Oh! I am the pink of prudence. Though I cannot charge myself with
ever having discredited a tea-party by my silence, yet I take care
never to report any thing of my acquaintance, especially if it is to
their credit,--discredit, I mean,--until I have searched to the bottom
of it. It is true, there is infinite pleasure in this charitable
pursuit. Oh! how delicious to go and condole with the friends of some
backsliding sister, or to retire with some old dowager or maiden aunt
of the family, who love scandal so well that they cannot forbear
gratifying their appetite at the expense of the reputation of their
nearest relations! And then to return full fraught with a rich
collection of circumstances, to retail to the next circle of our
acquaintance under the strongest injunctions of secrecy,--ha, ha,
ha!--interlarding the melancholy tale with so many doleful shakes of
the head, and more doleful "Ah! who would have thought it! so amiable,
so prudent a young lady, as we all thought her, what a monstrous pity!
well, I have nothing to charge myself with; I acted the part of a
friend, I warned her of the principles of that rake, I told her what
would be the consequence; I told her so, I told her so."--Ha, ha, ha!


LETITIA.
Ha, ha, ha!

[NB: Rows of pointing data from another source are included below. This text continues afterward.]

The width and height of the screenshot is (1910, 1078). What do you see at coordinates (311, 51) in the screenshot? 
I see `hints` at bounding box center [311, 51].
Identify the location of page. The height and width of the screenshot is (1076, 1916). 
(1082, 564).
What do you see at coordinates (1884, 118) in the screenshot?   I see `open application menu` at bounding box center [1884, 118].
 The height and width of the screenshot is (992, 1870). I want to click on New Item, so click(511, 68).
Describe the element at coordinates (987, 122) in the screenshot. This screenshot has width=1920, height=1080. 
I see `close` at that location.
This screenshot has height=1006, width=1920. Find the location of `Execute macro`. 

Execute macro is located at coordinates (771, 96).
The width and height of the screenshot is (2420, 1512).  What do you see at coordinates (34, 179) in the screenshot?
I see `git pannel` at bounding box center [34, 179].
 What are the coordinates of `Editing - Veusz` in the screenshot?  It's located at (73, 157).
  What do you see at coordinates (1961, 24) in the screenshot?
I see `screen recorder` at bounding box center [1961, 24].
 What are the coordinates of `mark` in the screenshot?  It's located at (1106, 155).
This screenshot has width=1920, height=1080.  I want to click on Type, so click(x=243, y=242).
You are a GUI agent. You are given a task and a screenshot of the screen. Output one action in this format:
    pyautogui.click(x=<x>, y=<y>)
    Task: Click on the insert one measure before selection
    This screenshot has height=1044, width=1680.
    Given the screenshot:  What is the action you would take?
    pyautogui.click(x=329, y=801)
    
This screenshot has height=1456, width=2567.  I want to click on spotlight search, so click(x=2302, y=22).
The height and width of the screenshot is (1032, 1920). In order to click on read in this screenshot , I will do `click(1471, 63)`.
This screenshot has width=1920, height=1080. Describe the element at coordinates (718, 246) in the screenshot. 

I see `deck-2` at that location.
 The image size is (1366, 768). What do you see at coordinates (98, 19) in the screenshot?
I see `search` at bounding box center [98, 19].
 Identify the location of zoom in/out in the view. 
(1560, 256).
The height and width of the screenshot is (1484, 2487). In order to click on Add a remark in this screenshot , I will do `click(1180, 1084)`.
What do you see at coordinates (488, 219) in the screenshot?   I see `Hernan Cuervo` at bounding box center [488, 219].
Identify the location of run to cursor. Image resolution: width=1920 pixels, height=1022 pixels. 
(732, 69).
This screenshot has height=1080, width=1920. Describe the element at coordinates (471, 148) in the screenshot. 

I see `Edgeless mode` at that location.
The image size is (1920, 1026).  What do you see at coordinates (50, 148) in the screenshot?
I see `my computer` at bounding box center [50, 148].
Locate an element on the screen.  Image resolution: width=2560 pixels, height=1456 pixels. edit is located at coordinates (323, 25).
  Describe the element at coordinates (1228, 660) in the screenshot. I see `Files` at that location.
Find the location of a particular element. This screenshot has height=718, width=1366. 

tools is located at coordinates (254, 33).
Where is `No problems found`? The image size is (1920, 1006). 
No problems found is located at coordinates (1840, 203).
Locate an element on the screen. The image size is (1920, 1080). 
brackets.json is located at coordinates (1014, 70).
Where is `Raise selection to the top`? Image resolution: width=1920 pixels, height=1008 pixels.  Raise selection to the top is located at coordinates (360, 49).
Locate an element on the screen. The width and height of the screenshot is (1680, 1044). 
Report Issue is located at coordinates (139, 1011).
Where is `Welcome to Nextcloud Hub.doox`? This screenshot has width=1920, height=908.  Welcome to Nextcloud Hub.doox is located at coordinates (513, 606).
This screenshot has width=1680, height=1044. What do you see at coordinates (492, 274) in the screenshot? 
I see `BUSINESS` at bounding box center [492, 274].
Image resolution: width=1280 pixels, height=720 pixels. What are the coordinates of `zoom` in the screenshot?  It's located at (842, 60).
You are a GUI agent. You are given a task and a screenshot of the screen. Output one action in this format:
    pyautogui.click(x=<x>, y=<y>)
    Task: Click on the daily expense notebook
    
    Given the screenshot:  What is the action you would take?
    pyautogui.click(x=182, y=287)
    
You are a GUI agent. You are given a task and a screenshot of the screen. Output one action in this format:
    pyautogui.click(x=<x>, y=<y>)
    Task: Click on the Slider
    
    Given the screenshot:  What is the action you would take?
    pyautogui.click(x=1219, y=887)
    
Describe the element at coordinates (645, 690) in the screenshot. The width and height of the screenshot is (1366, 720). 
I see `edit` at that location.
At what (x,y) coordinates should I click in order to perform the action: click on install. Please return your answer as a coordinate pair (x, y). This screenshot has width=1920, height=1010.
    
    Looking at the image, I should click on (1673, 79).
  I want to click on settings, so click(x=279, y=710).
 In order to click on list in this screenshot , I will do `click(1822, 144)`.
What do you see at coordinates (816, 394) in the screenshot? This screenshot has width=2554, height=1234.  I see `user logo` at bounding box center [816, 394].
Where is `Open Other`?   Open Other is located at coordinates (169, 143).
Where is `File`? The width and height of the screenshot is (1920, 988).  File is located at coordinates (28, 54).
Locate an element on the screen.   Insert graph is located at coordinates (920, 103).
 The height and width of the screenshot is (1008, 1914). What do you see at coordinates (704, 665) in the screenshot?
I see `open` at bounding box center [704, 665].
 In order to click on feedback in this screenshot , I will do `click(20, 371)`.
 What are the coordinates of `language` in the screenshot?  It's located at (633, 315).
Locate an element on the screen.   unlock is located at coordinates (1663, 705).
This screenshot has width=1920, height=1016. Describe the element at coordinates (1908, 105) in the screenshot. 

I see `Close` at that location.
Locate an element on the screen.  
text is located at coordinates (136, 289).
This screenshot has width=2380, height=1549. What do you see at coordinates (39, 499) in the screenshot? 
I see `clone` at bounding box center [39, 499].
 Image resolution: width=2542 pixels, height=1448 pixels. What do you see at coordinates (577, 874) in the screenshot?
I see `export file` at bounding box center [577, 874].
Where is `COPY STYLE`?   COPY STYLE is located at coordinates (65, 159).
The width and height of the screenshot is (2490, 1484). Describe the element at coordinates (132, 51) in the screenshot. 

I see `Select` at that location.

Well, but, Charlotte, you don't tell me what you think of
Miss Bloomsbury's match.


CHARLOTTE.
Think! why I think it is probable she cried for a plaything, and they
have given her a husband. Well, well, well, the puling chit shall not
be deprived of her plaything: 'tis only exchanging London dolls for
American babies.--Apropos, of babies, have you heard what Mrs.
Affable's high-flying notions of delicacy have come to?


LETITIA.
Who, she that was Miss Lovely?


CHARLOTTE.
The same; she married Bob Affable of Schenectady. Don't you remember?

[Enter SERVANT.]


SERVANT.
Madam, the carriage is ready.


LETITIA.
Shall we go to the stores first, or visiting?


CHARLOTTE.
I should think it rather too early to visit, especially Mrs. Prim; you
know she is so particular.


LETITIA.
Well, but what of Mrs. Affable?


CHARLOTTE.
Oh, I'll tell you as we go; come, come, let us hasten. I hear Mrs.
Catgut has some of the prettiest caps arrived you ever saw. I shall
die if I have not the first sight of them.